Любочку этими словами словно колодезной водой окатило.
– Не говори так, не смей так говорить! – выкрикнула она.
– Тише, оглашенная, ребеночка разбудишь! И не злись. Мать правду говорит. Вот поступила бы в театральное, жила бы сейчас как человек. Или хоть бы к художнику этому ушла. Все-таки профессия интеллигентная. Видно, понравилась ты ему, если такой портрет отгрохал. Он как, местный или приезжий?
– Какая разница? Ну, из Шелехова он. Это тут, недалеко.
– Ну нет. Из Шелехова нам не годится. Что Шелехов, что Шаманка, один черт.
– Ладно, мам, давай спать. Устала ты с дороги, да и я что-то… – оборвала Любочка и пошла стелить постели.
Материны слова не давали ей покоя. Она помимо воли представляла Гербера в объятиях другой женщины, и горячая южная кровь от этого кидалась ей в голову.
Любочка уступила матери опустевшее супружеское ложе, а себе постелила на печи. Долго не спалось. Здесь, под закопченным потолком, было неуютно и знойно, старые лоскутные одеяла, беспорядочной кучей набросанные на печь, топорщились под простыней, словно лесные коренья, впиваясь в натруженную Любочкину спину, печной жар прожигал до самых костей. Первый раз в жизни Любочка легла спать на печке, но ни приступа сельской романтики, ни даже простого любопытства не чувствовала – только одно унижение. Любочка зло ворочалась, тщетно пристраивалась поудобнее. Не хватало воздуха, а теплые волны жара потихонечку баюкали ее, уносили с высокого этого берега в глубины сна, и она не заметила, как ее сморило, потому что и во сне казалось Любочке, будто она не может уснуть, а все ворочается на уродливой печи, разросшейся уже на весь дом, и никак не отыщет края, чтобы свесить ноги и спрыгнуть на пол. А под утро ей приснился Гербер – он улыбался многозначительно и делал ручкой, стоя на пороге большого, светлого, но незнакомого и недосягаемого дома, и за плечом его маячила библиотекарка Валя – счастливая, отвратительная, ненавистная серая мышь…
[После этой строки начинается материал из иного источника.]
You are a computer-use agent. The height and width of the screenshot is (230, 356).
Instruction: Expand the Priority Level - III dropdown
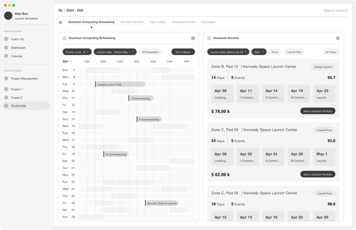click(77, 52)
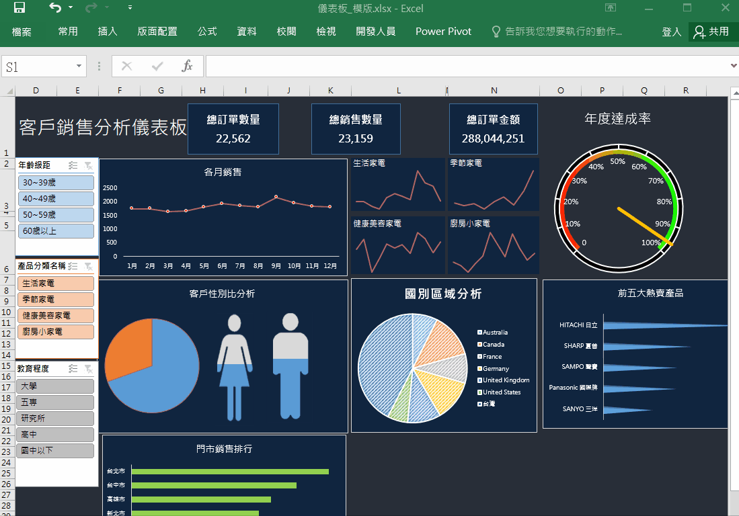739x516 pixels.
Task: Expand the formula bar with the chevron
Action: tap(733, 66)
Галина Алексеевна с дороги уснула сразу, но и ее сон в ту ночь не был спокоен – из далекого могильного далека до самого рассвета грозила кривым артритным пальцем зловредная слюдянкинская ведьма, не пуская их с дочерью на вожделенную мраморную лестницу.
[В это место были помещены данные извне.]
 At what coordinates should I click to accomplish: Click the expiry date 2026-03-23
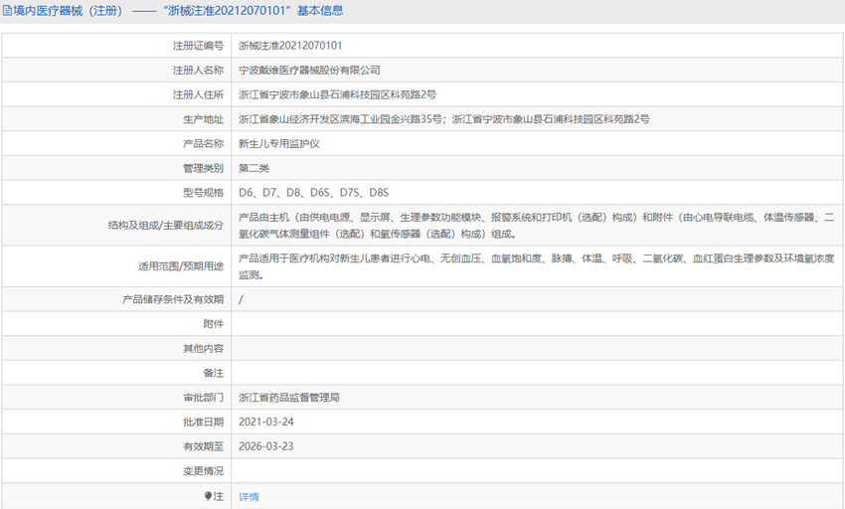click(x=266, y=446)
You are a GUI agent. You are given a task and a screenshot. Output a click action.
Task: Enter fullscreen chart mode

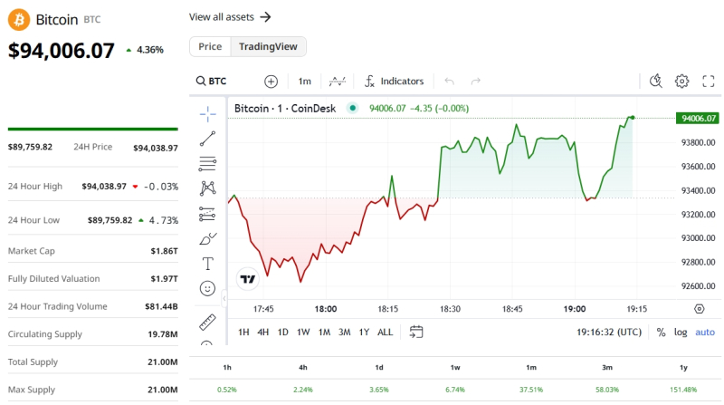point(709,82)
Обе проснулись примерно в одно время, в слезах. Только маленький Илюшенька еще сладко спал в своей кроватке.
Галина Алексеевна, едва проснувшись, стала разрабатывать новый план, как образумить дочку. С великим тщанием подбирала нужные слова, искала и всё не находила подходящего примера, высчитывала дни и поступки, но ничего этого не потребовалось. В тот самый момент, когда Любочка, разбитая и ни капли не выспавшаяся, свесила стройные ножки с печи, веселый солнечный зайчик пробежал по беленому печному боку невесть по каким заячьим делам. Вскочив на изящную ступню, свисающую сверху, он остановился и задумался, и (о ужас!) под его радостным рыжим лучом Любочка увидела черный уродливый бугорок – маленькая жилка вздулась и истерично пульсировала в потоке весеннего света, разрастаясь в Любочкиных заплаканных глазах до размеров горы Эверест.